Die weitverbreitete Annahme, dass Honig gesünder sei als Haushaltszucker, beruht auf den Tatsachen, dass Honig natürlichen Ursprungs ist sowie Spurenelemente, Enzyme und Antioxidantien enthält, die im herkömmlichen Zucker fehlen. Diese Stoffe können gesundheitlich vorteilhaft sein, da Antioxidantien helfen, Entzündungen zu verringern und das Herz gesund zu halten. Allerdings ist es wichtig, zu verstehen, dass Honig hauptsächlich aus Fructose und Glucose besteht – genau wie Haushaltszucker. In Bezug auf den Kaloriengehalt und den Einfluss auf den Blutzuckerspiegel sind sich Honig und Zucker also sehr ähnlich.
Für Kleinkinder, insbesondere unter einem Jahr, wird Honig aufgrund des Risikos einer Botulismusinfektion nicht empfohlen. Denn der Darm von Säuglingen ist noch nicht vollständig entwickelt und daher nicht in der Lage, die Sporen von Clostridium botulinum, die in Honig vorhanden sein können, abzuwehren. Bei älteren Kindern und Erwachsenen sollte Honig massvoll konsumiert werden. Eine übermässige Aufnahme von Zucker, egal in welcher Form, kann zu Karies, Übergewicht und anderen gesundheitlichen Problemen führen.
- Auch bei komplexen Kohlenhydraten gilt: lieber massvoll als en masse. Oft überschätzen wir uns bei der benötigten Menge Stärkebeilagen. Konkrete Empfehlungen finden Sie auf der Website der Schweizerischen Gesellschaft für Ernährung (SGE): www.sge-ssn.ch. Unter «Ich und du» > «Von Jung bis Alt» gibt es detaillierte Empfehlungen zu jeder Altersgruppe.
- Schneiden Sie die Früchte vor dem Servieren. Denn als Fingerfood werden Früchte und Gemüse in der Regel besser akzeptiert als die ganze Frucht.

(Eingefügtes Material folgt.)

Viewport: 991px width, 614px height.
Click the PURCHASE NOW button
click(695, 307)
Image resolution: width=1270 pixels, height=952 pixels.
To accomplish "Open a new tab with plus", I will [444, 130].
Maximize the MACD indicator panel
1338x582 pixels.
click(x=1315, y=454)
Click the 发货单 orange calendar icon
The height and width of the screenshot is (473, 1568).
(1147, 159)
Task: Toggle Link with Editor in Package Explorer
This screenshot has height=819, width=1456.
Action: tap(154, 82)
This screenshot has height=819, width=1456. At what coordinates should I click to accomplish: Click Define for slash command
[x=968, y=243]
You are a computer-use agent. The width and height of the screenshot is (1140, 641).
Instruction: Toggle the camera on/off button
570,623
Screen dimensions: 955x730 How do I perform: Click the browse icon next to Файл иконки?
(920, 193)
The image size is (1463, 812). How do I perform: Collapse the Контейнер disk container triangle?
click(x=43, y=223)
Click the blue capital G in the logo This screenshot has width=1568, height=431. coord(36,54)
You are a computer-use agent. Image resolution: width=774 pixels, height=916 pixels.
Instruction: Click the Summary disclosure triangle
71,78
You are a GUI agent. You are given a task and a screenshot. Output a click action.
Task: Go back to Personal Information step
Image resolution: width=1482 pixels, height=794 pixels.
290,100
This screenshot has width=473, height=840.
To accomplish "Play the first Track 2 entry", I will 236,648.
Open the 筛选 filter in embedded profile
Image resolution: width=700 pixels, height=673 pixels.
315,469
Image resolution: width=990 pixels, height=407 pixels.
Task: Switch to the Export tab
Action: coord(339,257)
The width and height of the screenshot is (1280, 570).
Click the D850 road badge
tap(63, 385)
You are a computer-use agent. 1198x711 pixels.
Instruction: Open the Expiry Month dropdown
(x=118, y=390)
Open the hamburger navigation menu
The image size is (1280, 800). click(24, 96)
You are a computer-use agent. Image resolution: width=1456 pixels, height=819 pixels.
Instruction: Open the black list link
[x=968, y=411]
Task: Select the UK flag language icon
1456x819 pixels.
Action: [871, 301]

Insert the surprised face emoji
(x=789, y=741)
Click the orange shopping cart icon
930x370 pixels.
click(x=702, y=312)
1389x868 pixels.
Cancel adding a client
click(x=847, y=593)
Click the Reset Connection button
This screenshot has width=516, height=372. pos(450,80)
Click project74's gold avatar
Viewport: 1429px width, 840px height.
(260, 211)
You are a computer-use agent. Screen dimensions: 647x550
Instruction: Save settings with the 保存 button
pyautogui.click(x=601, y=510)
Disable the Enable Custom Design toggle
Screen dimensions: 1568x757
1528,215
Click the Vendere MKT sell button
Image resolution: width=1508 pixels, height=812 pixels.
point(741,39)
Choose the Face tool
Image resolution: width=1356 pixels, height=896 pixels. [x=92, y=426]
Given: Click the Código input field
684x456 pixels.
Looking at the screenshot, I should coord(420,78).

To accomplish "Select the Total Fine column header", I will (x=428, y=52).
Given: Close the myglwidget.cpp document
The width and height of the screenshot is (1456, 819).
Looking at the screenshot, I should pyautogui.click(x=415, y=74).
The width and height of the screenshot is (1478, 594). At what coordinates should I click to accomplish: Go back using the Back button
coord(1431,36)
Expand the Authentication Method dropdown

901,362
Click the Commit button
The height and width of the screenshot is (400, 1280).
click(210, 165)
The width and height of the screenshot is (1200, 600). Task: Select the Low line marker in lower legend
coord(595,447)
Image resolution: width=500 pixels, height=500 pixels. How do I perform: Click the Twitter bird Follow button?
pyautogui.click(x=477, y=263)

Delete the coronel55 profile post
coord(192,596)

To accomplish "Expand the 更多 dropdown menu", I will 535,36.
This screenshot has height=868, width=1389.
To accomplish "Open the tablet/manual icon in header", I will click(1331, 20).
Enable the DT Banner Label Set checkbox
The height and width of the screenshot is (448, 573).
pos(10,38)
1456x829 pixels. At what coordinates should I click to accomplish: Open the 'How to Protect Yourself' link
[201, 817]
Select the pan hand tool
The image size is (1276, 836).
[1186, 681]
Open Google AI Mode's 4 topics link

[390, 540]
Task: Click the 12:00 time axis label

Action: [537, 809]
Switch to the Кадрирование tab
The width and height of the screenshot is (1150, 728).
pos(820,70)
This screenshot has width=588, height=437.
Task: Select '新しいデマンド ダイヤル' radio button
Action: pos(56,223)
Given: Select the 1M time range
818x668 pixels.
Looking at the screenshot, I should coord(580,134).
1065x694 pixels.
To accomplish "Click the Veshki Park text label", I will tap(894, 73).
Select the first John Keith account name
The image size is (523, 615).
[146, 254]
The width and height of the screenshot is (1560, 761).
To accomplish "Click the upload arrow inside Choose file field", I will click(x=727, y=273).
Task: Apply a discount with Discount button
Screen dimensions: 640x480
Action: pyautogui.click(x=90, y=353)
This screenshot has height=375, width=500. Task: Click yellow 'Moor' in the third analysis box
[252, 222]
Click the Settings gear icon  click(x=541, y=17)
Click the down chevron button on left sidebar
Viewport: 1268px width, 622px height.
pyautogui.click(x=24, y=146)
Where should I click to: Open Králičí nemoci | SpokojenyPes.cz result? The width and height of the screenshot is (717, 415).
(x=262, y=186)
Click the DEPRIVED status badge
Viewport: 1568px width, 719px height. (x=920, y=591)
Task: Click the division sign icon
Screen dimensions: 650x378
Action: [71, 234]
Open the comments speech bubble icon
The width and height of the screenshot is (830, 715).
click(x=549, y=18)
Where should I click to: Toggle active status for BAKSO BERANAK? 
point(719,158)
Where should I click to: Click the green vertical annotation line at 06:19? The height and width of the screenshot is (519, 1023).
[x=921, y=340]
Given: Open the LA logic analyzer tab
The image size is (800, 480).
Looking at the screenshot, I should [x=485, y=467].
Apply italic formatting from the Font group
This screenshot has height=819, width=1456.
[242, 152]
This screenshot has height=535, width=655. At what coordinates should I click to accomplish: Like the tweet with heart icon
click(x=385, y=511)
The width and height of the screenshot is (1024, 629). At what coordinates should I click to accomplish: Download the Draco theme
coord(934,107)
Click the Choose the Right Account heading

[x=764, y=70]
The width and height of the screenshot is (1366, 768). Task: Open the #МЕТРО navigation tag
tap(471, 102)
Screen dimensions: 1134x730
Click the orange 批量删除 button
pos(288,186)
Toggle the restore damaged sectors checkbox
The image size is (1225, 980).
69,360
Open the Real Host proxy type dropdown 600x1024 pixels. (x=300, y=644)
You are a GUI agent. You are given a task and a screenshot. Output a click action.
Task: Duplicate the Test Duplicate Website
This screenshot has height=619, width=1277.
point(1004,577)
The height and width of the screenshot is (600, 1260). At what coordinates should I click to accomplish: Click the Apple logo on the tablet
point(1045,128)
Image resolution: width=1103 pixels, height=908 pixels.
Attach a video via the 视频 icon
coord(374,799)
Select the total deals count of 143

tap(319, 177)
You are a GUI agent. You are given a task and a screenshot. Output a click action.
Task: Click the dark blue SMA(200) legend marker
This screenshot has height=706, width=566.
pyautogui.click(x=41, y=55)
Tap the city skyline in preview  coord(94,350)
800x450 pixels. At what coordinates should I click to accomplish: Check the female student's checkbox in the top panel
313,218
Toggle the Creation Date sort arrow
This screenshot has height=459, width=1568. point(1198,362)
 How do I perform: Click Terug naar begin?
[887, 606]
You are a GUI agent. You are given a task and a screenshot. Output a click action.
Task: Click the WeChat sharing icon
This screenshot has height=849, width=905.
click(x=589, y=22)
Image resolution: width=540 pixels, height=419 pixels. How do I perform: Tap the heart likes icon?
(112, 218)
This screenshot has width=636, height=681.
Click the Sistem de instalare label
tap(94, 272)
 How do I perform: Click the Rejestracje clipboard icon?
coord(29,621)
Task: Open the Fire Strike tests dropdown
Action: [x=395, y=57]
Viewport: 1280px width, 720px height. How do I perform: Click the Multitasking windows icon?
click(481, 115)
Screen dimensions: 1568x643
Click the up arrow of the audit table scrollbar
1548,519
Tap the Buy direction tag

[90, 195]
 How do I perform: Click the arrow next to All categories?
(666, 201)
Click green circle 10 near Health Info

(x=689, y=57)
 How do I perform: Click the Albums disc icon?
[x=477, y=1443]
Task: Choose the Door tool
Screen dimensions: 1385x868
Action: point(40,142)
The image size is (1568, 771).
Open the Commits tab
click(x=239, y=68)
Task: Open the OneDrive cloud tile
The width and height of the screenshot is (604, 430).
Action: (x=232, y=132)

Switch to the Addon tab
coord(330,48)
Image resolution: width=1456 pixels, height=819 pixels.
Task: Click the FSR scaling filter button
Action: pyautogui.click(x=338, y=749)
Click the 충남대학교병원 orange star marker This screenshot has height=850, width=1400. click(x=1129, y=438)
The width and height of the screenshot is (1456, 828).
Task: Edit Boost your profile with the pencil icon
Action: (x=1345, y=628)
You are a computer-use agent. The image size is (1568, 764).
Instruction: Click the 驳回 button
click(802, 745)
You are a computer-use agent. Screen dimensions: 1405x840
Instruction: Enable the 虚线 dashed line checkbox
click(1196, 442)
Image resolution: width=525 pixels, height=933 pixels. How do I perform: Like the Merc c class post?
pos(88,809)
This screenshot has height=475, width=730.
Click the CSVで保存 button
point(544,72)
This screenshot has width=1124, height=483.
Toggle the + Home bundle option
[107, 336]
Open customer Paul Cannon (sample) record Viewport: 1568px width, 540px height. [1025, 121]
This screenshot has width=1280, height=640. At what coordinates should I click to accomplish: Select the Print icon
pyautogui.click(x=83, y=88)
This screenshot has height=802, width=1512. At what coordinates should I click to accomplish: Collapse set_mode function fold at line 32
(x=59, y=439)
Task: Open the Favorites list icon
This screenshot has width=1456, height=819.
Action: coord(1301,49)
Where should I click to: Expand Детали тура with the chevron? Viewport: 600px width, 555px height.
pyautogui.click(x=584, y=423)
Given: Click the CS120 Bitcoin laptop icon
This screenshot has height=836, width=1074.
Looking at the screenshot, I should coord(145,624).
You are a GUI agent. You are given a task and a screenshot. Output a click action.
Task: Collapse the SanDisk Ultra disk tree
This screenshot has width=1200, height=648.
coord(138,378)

- Kombinieren Sie Früchte und Fruchtsäfte mit einer Eiweiss- oder Fettquelle, also zum Beispiel Apfelschnitze mit Nussbutter, Quark mit Früchten oder einfach ein paar Nüsse dazu. So steigt der Blutzuckerspiegel weniger schnell an und die Risiken eines Zuckerhypes, gefolgt von einer anschliessenden Müdigkeitskrise, werden gemindert.
- Komplexe Kohlenhydrate stossen bei Kindern zu Beginn oft nicht auf Begeisterung. Ergänzen Sie beliebte Gerichte nach und nach mit mehr nahrungsfaserreichen Komponenten. So können Sie zum Beispiel weisse Pasta mit etwas Vollkornpasta mischen. Oder Sie braten zusammen mit den Zucchini ein paar Kichererbsen an.
- Apropos: Nicht nur Vollkornprodukte, Obst, Gemüse und Hülsenfrüchte enthalten komplexe Kohlenhydrate, sondern auch Nüsse, Kerne und Samen. Streuen Sie also ruhig ein paar Körner über den Salat. Mandelblättchen in Kombination mit Broccoli sind ebenfalls ein Hit bei Kindern.
- Achten Sie auf regelmässige und ausgewogene Mahlzeiten. Eine ausgewogene Ernährung ist für die Entwicklung von Kindern entscheidend.
- Das bedeutet nicht, dass Sie und Ihre Kinder sich jederzeit an die Empfehlungen halten müssen. Ausnahmen sind erlaubt und dürfen und sollen genossen werden.